Please take the part of the data that opens with the line containing "Screen dimensions: 1216x608" and closes with the line containing "pyautogui.click(x=252, y=76)", and give it back with "Undo arrow" renamed to "Redo arrow" and everything else unchanged. Return only those lines.

— BEGIN RECORD EXCERPTS —

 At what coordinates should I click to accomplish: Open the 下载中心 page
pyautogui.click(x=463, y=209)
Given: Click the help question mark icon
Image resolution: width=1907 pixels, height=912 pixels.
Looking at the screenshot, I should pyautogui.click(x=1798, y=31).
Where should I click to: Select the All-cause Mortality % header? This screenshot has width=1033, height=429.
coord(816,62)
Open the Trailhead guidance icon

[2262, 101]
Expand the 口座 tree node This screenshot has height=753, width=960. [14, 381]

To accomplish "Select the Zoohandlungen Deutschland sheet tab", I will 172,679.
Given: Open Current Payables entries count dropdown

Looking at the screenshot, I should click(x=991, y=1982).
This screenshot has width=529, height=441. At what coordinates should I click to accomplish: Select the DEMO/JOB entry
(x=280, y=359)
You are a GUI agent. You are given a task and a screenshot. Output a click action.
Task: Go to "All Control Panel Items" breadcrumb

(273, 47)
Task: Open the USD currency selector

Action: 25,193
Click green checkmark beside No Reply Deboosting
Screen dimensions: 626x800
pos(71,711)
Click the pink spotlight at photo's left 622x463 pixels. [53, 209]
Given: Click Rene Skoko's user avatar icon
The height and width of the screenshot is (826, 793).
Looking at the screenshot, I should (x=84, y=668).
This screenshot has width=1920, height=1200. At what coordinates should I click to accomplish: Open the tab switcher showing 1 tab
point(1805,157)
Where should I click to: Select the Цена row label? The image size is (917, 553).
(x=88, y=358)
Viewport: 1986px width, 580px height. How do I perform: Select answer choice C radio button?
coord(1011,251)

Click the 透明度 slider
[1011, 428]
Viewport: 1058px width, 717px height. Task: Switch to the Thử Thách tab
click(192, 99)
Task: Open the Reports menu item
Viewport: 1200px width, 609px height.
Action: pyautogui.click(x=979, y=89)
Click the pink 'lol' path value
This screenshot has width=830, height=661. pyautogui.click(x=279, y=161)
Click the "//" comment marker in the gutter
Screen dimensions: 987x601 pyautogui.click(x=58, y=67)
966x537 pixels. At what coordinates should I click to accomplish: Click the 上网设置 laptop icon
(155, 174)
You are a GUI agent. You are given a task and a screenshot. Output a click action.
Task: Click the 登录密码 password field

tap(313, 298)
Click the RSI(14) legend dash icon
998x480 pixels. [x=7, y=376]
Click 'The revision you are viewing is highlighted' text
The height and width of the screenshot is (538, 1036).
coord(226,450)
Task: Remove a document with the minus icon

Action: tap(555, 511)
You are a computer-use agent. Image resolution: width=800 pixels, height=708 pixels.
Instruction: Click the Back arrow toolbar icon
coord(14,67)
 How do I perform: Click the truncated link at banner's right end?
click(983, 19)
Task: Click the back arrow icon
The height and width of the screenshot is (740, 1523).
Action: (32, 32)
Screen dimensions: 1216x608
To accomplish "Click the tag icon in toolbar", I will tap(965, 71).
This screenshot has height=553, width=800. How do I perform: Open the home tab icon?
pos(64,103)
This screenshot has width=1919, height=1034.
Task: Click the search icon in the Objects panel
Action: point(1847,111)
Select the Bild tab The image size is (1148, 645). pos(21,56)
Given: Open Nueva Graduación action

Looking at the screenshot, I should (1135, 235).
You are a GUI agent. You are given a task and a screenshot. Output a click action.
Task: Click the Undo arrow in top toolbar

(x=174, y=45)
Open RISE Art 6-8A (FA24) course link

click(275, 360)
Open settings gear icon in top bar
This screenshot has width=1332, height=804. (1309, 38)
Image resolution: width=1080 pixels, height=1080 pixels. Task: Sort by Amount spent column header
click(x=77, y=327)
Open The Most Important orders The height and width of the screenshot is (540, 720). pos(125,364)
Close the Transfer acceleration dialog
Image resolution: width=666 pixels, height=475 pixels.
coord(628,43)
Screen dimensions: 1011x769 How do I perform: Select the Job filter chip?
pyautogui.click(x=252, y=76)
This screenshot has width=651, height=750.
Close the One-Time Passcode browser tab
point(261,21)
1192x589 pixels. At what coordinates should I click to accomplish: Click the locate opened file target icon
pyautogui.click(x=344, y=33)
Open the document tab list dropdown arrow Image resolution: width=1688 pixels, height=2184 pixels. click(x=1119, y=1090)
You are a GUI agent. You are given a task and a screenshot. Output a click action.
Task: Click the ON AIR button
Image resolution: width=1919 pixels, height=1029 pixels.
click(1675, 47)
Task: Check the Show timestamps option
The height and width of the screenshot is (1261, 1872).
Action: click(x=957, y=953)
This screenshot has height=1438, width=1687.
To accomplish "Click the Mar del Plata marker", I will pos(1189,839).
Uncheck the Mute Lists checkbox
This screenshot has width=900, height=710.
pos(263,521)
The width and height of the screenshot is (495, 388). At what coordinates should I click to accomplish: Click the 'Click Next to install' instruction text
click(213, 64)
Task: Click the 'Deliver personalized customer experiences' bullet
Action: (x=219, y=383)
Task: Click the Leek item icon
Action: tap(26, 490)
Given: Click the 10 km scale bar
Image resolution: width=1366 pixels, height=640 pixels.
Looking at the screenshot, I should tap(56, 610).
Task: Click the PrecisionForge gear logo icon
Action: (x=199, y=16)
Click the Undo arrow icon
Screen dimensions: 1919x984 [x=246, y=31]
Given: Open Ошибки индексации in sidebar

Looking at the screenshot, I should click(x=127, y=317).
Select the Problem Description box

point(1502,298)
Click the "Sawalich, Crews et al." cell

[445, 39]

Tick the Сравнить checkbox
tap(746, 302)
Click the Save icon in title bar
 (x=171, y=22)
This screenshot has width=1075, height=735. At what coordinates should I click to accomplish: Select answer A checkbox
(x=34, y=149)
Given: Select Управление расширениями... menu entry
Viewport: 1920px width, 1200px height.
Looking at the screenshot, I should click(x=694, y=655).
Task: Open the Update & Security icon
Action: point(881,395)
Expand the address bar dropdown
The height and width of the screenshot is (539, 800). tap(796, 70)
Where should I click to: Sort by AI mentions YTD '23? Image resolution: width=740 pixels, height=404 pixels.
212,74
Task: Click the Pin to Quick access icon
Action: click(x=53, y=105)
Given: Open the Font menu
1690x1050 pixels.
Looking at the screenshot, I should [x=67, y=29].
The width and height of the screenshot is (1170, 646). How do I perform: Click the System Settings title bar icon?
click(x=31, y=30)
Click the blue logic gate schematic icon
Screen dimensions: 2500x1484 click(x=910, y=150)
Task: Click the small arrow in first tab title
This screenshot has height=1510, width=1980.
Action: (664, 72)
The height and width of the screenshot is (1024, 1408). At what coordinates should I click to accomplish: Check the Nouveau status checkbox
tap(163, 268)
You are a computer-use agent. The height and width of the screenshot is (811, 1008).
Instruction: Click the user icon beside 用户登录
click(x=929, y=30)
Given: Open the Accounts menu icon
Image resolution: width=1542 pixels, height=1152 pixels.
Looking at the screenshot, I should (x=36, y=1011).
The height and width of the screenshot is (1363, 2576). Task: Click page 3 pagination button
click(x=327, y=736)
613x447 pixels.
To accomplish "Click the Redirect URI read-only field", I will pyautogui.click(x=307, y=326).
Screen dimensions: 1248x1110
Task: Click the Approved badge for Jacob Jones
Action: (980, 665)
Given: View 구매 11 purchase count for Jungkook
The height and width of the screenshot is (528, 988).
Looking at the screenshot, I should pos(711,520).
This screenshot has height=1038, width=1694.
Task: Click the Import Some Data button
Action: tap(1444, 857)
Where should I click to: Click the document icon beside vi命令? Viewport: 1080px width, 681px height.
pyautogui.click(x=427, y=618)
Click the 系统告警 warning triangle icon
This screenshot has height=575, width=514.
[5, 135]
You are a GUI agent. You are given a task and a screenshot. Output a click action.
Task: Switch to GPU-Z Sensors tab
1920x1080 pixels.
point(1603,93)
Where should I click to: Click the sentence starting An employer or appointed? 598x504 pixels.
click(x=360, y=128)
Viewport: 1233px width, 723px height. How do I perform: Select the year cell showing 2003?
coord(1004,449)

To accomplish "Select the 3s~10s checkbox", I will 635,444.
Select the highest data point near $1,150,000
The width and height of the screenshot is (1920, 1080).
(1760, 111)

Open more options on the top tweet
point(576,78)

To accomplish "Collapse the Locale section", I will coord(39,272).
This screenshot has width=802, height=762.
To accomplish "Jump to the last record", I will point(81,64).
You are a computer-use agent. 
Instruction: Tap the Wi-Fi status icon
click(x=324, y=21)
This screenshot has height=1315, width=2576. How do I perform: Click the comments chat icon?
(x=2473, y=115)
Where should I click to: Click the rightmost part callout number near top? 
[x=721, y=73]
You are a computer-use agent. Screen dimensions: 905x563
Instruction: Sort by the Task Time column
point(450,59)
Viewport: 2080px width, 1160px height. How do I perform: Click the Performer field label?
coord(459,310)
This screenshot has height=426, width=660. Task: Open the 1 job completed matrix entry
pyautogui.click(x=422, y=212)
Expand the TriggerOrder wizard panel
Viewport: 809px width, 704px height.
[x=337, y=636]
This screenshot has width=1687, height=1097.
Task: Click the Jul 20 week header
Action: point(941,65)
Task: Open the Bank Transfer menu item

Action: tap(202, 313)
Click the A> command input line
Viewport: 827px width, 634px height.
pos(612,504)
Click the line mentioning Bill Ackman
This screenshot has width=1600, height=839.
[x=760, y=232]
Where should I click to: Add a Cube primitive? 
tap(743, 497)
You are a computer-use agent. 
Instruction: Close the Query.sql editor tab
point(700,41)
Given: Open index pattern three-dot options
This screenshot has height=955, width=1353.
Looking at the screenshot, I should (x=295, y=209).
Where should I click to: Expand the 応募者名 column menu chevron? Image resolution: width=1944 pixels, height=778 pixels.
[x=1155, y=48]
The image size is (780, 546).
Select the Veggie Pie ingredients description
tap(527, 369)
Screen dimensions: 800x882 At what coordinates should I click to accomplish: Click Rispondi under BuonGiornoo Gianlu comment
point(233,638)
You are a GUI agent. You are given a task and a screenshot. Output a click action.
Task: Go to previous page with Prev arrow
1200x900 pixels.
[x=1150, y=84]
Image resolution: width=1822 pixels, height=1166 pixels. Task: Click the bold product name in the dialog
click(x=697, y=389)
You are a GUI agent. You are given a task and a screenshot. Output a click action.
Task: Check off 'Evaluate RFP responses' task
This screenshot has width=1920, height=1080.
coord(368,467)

— END RECORD EXCERPTS —

(PROBLEM SOLUTION):
Screen dimensions: 1216x608
To accomplish "Click the tag icon in toolbar", I will tap(965, 71).
This screenshot has height=553, width=800. How do I perform: Open the home tab icon?
pos(64,103)
This screenshot has width=1919, height=1034.
Task: Click the search icon in the Objects panel
Action: point(1847,111)
Select the Bild tab The image size is (1148, 645). pos(21,56)
Given: Open Nueva Graduación action

Looking at the screenshot, I should (1135, 235).
You are a GUI agent. You are given a task and a screenshot. Output a click action.
Task: Click the Redo arrow in top toolbar

(x=174, y=45)
Open RISE Art 6-8A (FA24) course link

click(275, 360)
Open settings gear icon in top bar
This screenshot has width=1332, height=804. (1309, 38)
Image resolution: width=1080 pixels, height=1080 pixels. Task: Sort by Amount spent column header
click(x=77, y=327)
Open The Most Important orders The height and width of the screenshot is (540, 720). pos(125,364)
Close the Transfer acceleration dialog
Image resolution: width=666 pixels, height=475 pixels.
coord(628,43)
Screen dimensions: 1011x769 How do I perform: Select the Job filter chip?
pyautogui.click(x=252, y=76)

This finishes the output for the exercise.